The postoperative course was uneventful. Histologically, most of the cyst wall was composed of fibrocollagenous tissue with some dilated thin-walled blood vessels, consistent with the dura mater (Fig. 2c). The inner surface of the cyst wall was lined with simple epithelium consisting of cuboidal or flattened epithelial cells (Fig. 2c,d). These epithelial cells were immunopositive for anti-cytokeratins (CAM5.2 and AE1/AE3; Fig. 2e), vimentin (Fig. 2f) and S-100 protein, but negative for glial fibrillary acidic protein and epithelial membrane antigen. Periodic acid–Schiff and Alcian blue staining failed to reveal goblet cells. The immunohistochemical profile of the epithelial cells was not fully consistent with a specific cell type; however, it was close to that of arachnoid cells. Thus, the diagnosis of interdural arachnoid cyst was made (Fig. 2g-1).

MRI performed 12 days after surgery revealed marked shrinkage of the cyst and decreased mass effect (Fig. 1e-1, 2, 3, 1f-1, 2, 3). The split between the dural layers was clearly visible. The supratentorial side of the cyst had regained the original form of the tentorium. The opening on the infratentorial side was delineated (Fig. 1e-2, f-2). The most lateral wall of the interdural cyst was the inner wall of the transverse–sigmoid junction (Fig. 1e-1, f-1, Fig. 2g-2).

Discussion

Intracranial interdural cysts are generally thought to be of congenital origin [1, 2]. The present report describes the first documented case of interdural cyst demonstrated on both pre- and postnatal MRI, although the diagnosis at that time was arachnoid cyst.
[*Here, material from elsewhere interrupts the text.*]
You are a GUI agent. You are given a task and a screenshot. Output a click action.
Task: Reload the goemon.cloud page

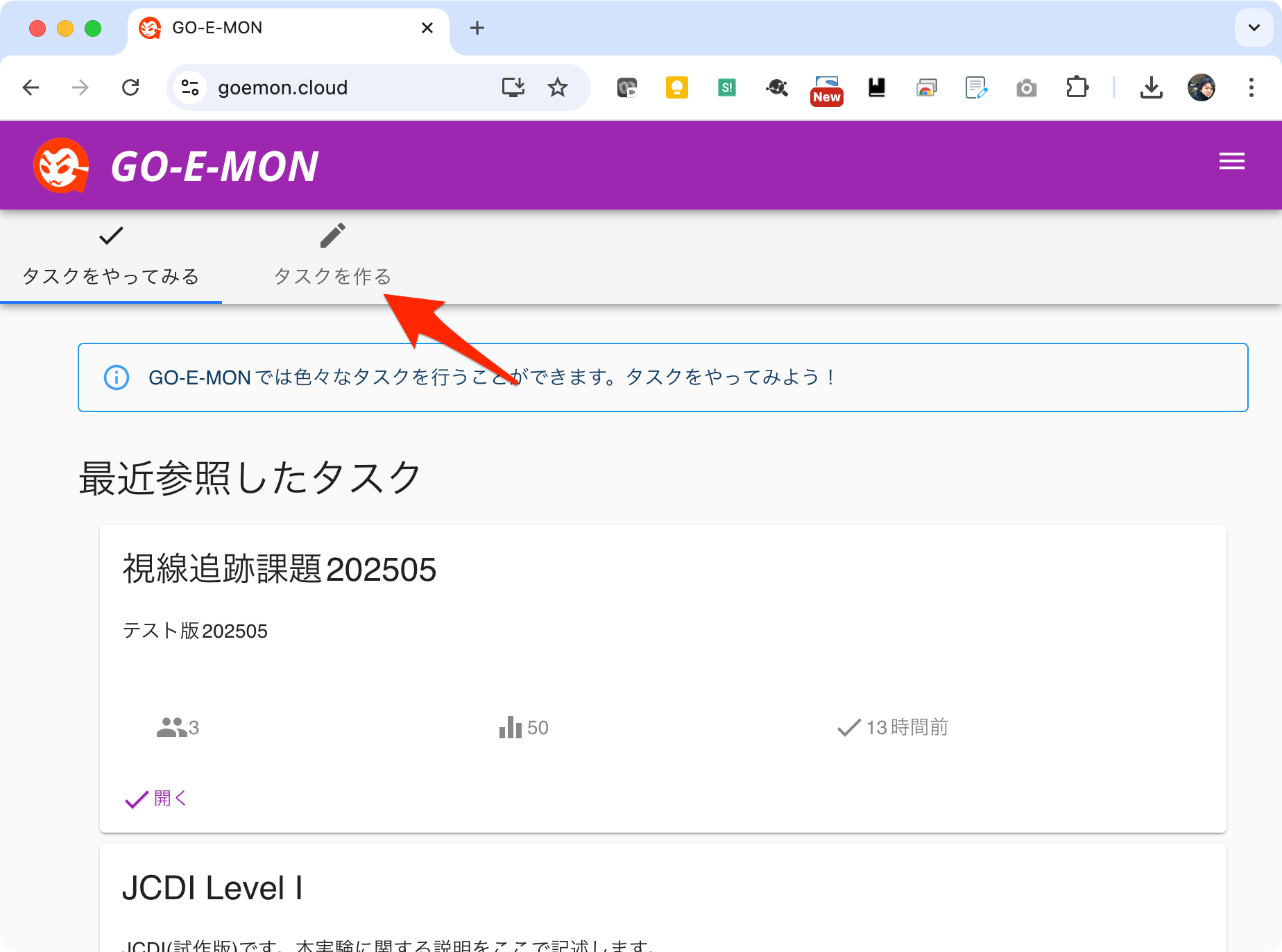click(x=130, y=87)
Haymaker and Foster [1] first speculated that interdural cyst formation resulted from failure of union of the two dural layers, which occurs to enclose the venous sinus in the embryonic period, because autopsy revealed that the anterior cyst wall was formed of the dura, including the superior sagittal and transverse sinuses. Inagaki et al. [2] reported a similar case of interdural cyst at the falcotentorium. A cyst within the superior sagittal sinus has also been reported [4]. In our patient, postoperative MRI clearly revealed the split between the two dural layers. Furthermore, the most lateral wall of the interdural cyst was the inner wall of the transverse–sigmoid junction (Fig. 2g-2). These findings support the original hypothesis of Haymaker and Foster.

The most notable histological finding in our case was that the inner wall of the cyst was lined with arachnoid cells (Fig. 2g-1). It has been demonstrated that interdural cysts in the spinal canal may be caused by herniation of the arachnoid membrane through a defect in the inner layer of the dura [7, 8]. Cyst enlargement may result from the one-way valve mechanism at the neck of the cyst. In the present case, no dural defect was detected. However, a dural tear might have been too small to detect during surgery or may have spontaneously closed. The presence of xanthochromic fluid in the cyst suggests long-term isolation from the subarachnoid space. Remnant arachnoid membrane, which is normally subdivided from the same precursor as the dura but retained in the embryonic period [5, 9, 10], is another possible explanation for the presence of the arachnoid lining in the present case.

Although the optimal surgery for interdural cyst is uncertain, partial excision or fenestration of the cyst wall to create a communication with the subarachnoid space has been performed [2]. Because of the close anatomical relationship with the dural sinuses [1, 2, 5], total removal is thought to be risky and unnecessary. In the present case, we made a fenestration only on the infratentorial side of the cyst and a successful result was obtained, although further follow-up is needed.